--- Exercise 1 ---
According to the forum thread on std.container and ranges, why does Dmitry Olshansky prefer intrusive singly-linked lists?

--- Start Provided text ---

My point is, if you have a struct like this:

struct S{
    const int* x;
    immutable int y;
}

Then that could be stored in the list as

struct _S{
    const(int)* x;
    int y;

    S getS(){return S(x,y);}
}

Without putting the type system under pressure.
But on second thought, std.typecons.Rebindable can probably not meaningfully be generalized to structs because it could not deal with member functions.

November 03, 2011

Re: std.container & ranges

Posted by Steven Schveighoffer
in reply to Timon Gehr

Steven Schveighoffer

Posted in reply to Timon Gehr

On Thu, 03 Nov 2011 17:13:55 -0400, Timon Gehr <timon.gehr@gmx.ch> wrote:

> On 11/03/2011 09:46 PM, Steven Schveighoffer wrote:
>> On Thu, 03 Nov 2011 14:50:31 -0400, Timon Gehr <timon.gehr@gmx.ch> wrote:
>>
>>> On 11/03/2011 07:15 PM, Steven Schveighoffer wrote:
>>>> On Thu, 03 Nov 2011 13:47:28 -0400, Timon Gehr <timon.gehr@gmx.ch>
>>>> wrote:
>>>>
>>>>> On 11/03/2011 06:13 PM, Steven Schveighoffer wrote:
>>>>>> On Thu, 03 Nov 2011 12:35:36 -0400, Dmitry Olshansky
>>>>>> <dmitry.olsh@gmail.com> wrote:
>>>>>>
>>>>>>> On 03.11.2011 19:34, Steven Schveighoffer wrote:
>>>>>>>> On Thu, 03 Nov 2011 10:02:22 -0400, Tobias Pankrath
>>>>>>>> <tobias@pankrath.net> wrote:
>>>>>>>>
>>>>>>>>> Dmitry Olshansky wrote:
>>>>>>>>>
>>>>>>>>>> And more importantly, it still would be horribly slow O(N^2).
>>>>>>>>>> Personally, because of that I'd prefer hand-rolled intrusive
>>>>>>>>>> singly-linked list any time of day.
>>>>>>>>>>
>>>>>>>>>
>>>>>>>>> To be honest, I don't understand this.
>>>>>>>>> A "remove_if" for non-intrusive single-linked lists should be
>>>>>>>>> doable in
>>>>>>>>> O(N).
>>>>>>>
>>>>>>> Yeah, poor wording going to kill me one day :) And looking at how
>>>>>>> SList works with "checked" remove does O(N^2) turned out to be a
>>>>>>> context for reference for intrusive singly-linked list, just my bad.
>>>>>>>
>>>>>>> As for why I'd rather go with intrusive lists, it's because of it
>>>>>>> usually uses less memory due to node structures being more
>>>>>>> padding-free.

--- End Provided text ---
--- Start Task inputs ---

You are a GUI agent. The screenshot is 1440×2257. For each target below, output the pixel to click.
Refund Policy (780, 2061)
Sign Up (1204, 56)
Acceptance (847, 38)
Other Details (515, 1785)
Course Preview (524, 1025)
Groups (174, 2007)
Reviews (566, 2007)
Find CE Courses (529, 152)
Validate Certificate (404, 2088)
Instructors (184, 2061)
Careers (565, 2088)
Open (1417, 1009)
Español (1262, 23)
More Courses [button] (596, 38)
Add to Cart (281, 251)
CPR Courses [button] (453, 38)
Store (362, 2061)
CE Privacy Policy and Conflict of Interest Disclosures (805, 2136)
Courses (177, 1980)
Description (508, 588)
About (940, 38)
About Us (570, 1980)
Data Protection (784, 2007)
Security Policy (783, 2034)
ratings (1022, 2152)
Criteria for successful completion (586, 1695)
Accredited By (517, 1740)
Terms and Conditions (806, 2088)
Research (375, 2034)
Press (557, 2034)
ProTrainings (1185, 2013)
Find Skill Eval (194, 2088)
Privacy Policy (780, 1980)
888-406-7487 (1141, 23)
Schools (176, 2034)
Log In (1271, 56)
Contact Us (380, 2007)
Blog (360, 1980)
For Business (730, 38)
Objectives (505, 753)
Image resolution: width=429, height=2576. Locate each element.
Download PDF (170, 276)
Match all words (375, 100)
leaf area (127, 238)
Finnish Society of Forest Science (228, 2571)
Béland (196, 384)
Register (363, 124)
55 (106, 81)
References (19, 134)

--- End Task inputs ---

--- Exercise 2 ---
Rewrite every row from the one containing "Instructors (184, 2061)" down to the end of the rows, changing "Privacy Policy" to "Privacy Notice" and leaving everything else unchanged.

--- Solution 1 ---
He prefers them because they usually use less memory, since their node structures are more padding-free.

--- Solution 2 ---
Instructors (184, 2061)
Careers (565, 2088)
Open (1417, 1009)
Español (1262, 23)
More Courses [button] (596, 38)
Add to Cart (281, 251)
CPR Courses [button] (453, 38)
Store (362, 2061)
CE Privacy Notice and Conflict of Interest Disclosures (805, 2136)
Courses (177, 1980)
Description (508, 588)
About (940, 38)
About Us (570, 1980)
Data Protection (784, 2007)
Security Policy (783, 2034)
ratings (1022, 2152)
Criteria for successful completion (586, 1695)
Accredited By (517, 1740)
Terms and Conditions (806, 2088)
Research (375, 2034)
Press (557, 2034)
ProTrainings (1185, 2013)
Find Skill Eval (194, 2088)
Privacy Notice (780, 1980)
888-406-7487 (1141, 23)
Schools (176, 2034)
Log In (1271, 56)
Contact Us (380, 2007)
Blog (360, 1980)
For Business (730, 38)
Objectives (505, 753)
Image resolution: width=429, height=2576. Locate each element.
Download PDF (170, 276)
Match all words (375, 100)
leaf area (127, 238)
Finnish Society of Forest Science (228, 2571)
Béland (196, 384)
Register (363, 124)
55 (106, 81)
References (19, 134)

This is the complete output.